En medio de estos desafíos, un informe reciente ilustra un cambio fundamental en el enfoque estratégico de Samsung. En lugar de persistir en sus esfuerzos por competir directamente con Apple en el sector de los teléfonos inteligentes, Samsung ahora se concentra en un modelo de negocio más lucrativo: convertirse en el proveedor exclusivo de componentes para los dispositivos actuales y futuros de Apple.
Los proveedores chinos de pantallas atraviesan dificultades mientras Samsung domina los pedidos de pantallas para los nuevos dispositivos de Apple.
Consolidarse como el principal proveedor de componentes para los productos de Apple podría impulsar significativamente las ganancias de Samsung. La compañía ha demostrado su incomparable capacidad tanto en calidad como en volumen de suministro. Según estadísticas de Omdia, publicadas por DigiTimes, Samsung ostenta una cuota dominante del 56, 8 % en el mercado de pantallas para iPhone. Además, las previsiones sugieren que esta cuota podría aumentar a 142 millones de unidades para 2025, lo que representa un incremento del 15 %.
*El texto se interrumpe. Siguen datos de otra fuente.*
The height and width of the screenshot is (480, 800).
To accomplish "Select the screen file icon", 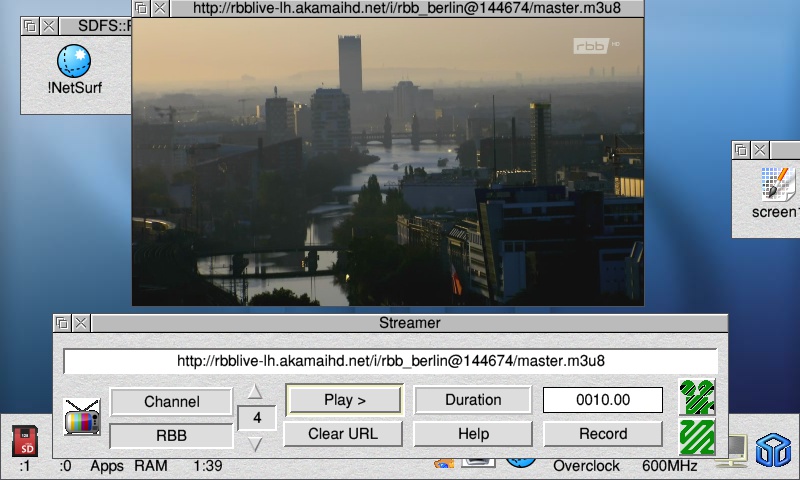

El próximo iPhone Fold representa una oportunidad única para Samsung, ya que ha obtenido los derechos exclusivos para fabricar las pantallas del dispositivo durante los últimos tres años. Crear una pantalla sin pliegues es una tarea compleja y costosa, y se espera que Apple limite inicialmente la producción a solo 11 millones de unidades de su dispositivo plegable insignia.
Esta limitación inicial, sumada a la complejidad de la producción, permite a Samsung fijar un precio elevado para estos paneles especializados, sin dejarle a Apple otra alternativa que asumir los costes. Además, las capacidades de Samsung se extenderán a la rediseñada serie MacBook Pro M6, que incorporará pantallas OLED más grandes, con una producción en masa prevista para 2026. Los analistas sugieren que estas mejoras probablemente contribuyan a un posible aumento de precio también para los próximos modelos de MacBook.
En cuanto a la serie iPhone 18, los informes indican que Apple presentará exclusivamente los modelos «Pro» este año. Se espera que los pedidos de estos dispositivos se repartan entre Samsung y LG, y que Samsung reciba la mayor parte, especialmente dadas las dificultades que enfrenta el fabricante chino BOE para mantener una calidad de pantalla uniforme.
En vista de lo anterior, queda claro que el papel de Samsung como proveedor de Apple está demostrando ser una vía de negocio mucho más rentable que la competencia directa con el gigante tecnológico. Existe una gran confianza en que Samsung buscará activamente consolidar su posición como proveedor prioritario de Apple, asegurándose de no solo satisfacer, sino también superar sus necesidades de componentes.